Late on Wednesday, the company announced that final analyses showed the vaccine had an efficacy of 48 per cent against Covid-19 illness across all age groups.
Split by age group, the efficacy came in at 53 per cent against all illness and 77 per cent against moderate or serious illness, with full protection in this group against hospitalization or death.
An earlier announcement following preliminary analysis put the efficacy at 47 per cent, and led the company’s valuation on stock markets to plunge.
CureVac spokeswoman Sarah Fakih said the data for over-60s in the study was insufficient to determine efficacy.
The Tuebingen-based company’s jab is a so-called mRNA vaccine, like the German-US BioNTech/Pfizer vaccine and US-developed Moderna.
The final analysis examined 228 confirmed Covid-19 cases across 15 viral strains. 204 cases were sequenced to identify which variant caused the infection.
So-called variants of concern or special interest were identified in about 86 per cent of the cases.
About 40,000 subjects in 10 countries in Latin America and Europe participated in the study.

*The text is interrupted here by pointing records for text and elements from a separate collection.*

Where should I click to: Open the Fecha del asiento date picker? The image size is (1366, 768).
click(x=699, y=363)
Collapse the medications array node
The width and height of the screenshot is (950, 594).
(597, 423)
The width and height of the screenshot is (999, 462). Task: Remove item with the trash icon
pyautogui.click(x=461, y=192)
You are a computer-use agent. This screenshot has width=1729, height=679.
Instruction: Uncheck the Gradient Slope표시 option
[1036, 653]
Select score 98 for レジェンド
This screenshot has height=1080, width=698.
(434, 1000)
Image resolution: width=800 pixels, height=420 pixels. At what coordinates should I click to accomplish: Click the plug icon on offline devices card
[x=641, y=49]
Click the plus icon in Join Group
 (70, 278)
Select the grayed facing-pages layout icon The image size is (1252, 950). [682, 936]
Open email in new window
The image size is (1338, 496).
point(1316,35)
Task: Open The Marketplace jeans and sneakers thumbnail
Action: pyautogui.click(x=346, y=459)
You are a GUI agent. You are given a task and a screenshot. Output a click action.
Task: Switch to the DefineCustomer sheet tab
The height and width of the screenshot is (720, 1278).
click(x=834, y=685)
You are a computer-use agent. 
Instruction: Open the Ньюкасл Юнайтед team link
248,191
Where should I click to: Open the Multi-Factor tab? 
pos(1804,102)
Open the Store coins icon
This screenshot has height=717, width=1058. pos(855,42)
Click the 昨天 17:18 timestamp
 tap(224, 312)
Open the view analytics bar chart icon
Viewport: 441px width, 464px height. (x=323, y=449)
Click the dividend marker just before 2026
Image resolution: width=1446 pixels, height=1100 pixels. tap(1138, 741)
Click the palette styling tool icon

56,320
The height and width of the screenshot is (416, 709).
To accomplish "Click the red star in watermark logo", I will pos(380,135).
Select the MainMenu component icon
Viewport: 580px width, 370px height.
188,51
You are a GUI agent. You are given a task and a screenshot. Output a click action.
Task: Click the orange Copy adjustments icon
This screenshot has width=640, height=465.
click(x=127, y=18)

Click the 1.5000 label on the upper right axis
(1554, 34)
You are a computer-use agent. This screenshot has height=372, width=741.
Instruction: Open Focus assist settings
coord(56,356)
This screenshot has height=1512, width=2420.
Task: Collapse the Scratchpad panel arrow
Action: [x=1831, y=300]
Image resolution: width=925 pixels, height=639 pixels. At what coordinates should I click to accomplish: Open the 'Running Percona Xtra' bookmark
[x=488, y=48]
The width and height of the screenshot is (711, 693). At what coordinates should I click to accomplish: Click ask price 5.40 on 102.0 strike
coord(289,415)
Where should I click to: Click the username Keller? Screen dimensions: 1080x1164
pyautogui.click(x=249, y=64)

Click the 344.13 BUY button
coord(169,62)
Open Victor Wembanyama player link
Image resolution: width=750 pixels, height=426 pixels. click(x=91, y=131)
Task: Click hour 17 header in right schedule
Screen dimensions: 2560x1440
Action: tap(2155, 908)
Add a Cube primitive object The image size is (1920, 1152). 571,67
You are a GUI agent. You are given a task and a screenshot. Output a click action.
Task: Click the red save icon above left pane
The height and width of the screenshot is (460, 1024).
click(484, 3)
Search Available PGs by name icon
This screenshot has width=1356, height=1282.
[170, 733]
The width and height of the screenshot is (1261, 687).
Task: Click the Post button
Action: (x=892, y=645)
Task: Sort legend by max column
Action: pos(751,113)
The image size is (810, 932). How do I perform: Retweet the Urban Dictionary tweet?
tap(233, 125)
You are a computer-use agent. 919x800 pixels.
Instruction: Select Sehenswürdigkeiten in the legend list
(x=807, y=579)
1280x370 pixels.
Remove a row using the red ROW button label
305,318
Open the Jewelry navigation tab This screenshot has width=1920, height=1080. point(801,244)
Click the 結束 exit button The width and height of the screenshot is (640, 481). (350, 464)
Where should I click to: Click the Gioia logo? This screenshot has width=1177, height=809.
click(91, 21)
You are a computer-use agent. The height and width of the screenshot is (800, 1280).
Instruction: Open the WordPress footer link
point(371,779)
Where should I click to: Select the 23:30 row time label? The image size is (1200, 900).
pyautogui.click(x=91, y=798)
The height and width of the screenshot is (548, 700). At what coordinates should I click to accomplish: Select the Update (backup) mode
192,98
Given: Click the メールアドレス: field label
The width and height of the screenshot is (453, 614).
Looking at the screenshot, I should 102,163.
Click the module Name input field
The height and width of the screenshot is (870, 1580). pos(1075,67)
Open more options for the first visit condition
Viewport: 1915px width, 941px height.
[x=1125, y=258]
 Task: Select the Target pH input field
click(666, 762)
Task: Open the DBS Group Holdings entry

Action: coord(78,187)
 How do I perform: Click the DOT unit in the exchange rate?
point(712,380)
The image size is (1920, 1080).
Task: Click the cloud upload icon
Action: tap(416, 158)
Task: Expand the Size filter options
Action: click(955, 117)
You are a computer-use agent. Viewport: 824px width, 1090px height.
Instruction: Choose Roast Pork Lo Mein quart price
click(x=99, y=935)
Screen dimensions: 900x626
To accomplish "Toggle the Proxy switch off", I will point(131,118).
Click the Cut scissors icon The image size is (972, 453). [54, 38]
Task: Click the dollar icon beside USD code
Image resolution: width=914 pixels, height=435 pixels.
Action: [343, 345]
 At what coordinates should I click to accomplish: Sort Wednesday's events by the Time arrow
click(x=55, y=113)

Karl Lauterbach, spokesman on health for Germany’s Social Democratic Party (SPD), which is part of the ruling coalition, predicted that the EMA would not license the vaccine.
“With the low efficacy of 48 per cent, the CureVac vaccine would not be able to be used in Germany,” he told the Rheinische Post newspaper, pointing to much higher efficacy rates in vaccines already licensed.